Re: [PATCH v4 21/24] x86/virt/tdx: Avoid updates during update-sensitive operations

[dan.j.williams]

Chao Gao wrote:
[..]
> >Do not make Linux carry short lived one-off complexity. Make userspace
> >do a "if $module_version < $min_module_version_for_compat_detect" and
> >tell the user to update at their own risk if that minimum version is not
> >met. Linux should be encouraging the module to be better, not
> >accommodate every early generation miss like this with permanent hacks.
> 
> I realize there's a potential issue with this update sequence:
> 
> old module (no compat detection) -> newer module (has compat detection) -> latest module
> 
> The problem arises during the second update.
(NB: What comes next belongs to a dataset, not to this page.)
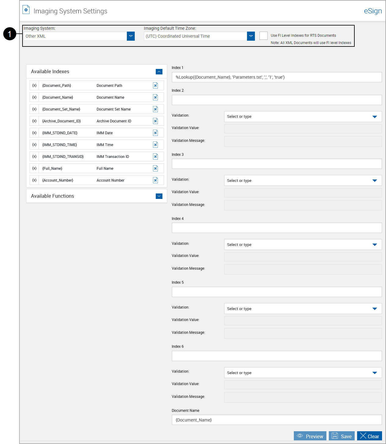
Task: Open the Validation dropdown under Index 2
Action: coord(375,117)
Userspace checks the currently
> loaded module version and sees it supports compatibility detection, so it
> expects the kernel to perform these checks. However, the kernel still thinks
> the module lacks this capability because it never refreshes the module's
> features after the first update.
> 
> Regarding disabling updates, I was thinking of an approach like the one below.
> Do you think this is a workaround/hack?

Do not include logic to disable updates, document the expectation in the
tool. The general Linux expectation is administrator does not need to be
protected from themselves. The tool documentation can communicate best
practices that "time begins with module version X, only loading a
version X+ module from boot enables the safety protocol, runtime update
to X is insufficient". Administrator always has the option to proceed
and does not need the kernel to do extra hand holding.

Presumably this gap in the ecosystem is short lived and the deployment
of module versions < X drops precipitously and kernel does not need to
carry "disable updates" logic in perpetuity.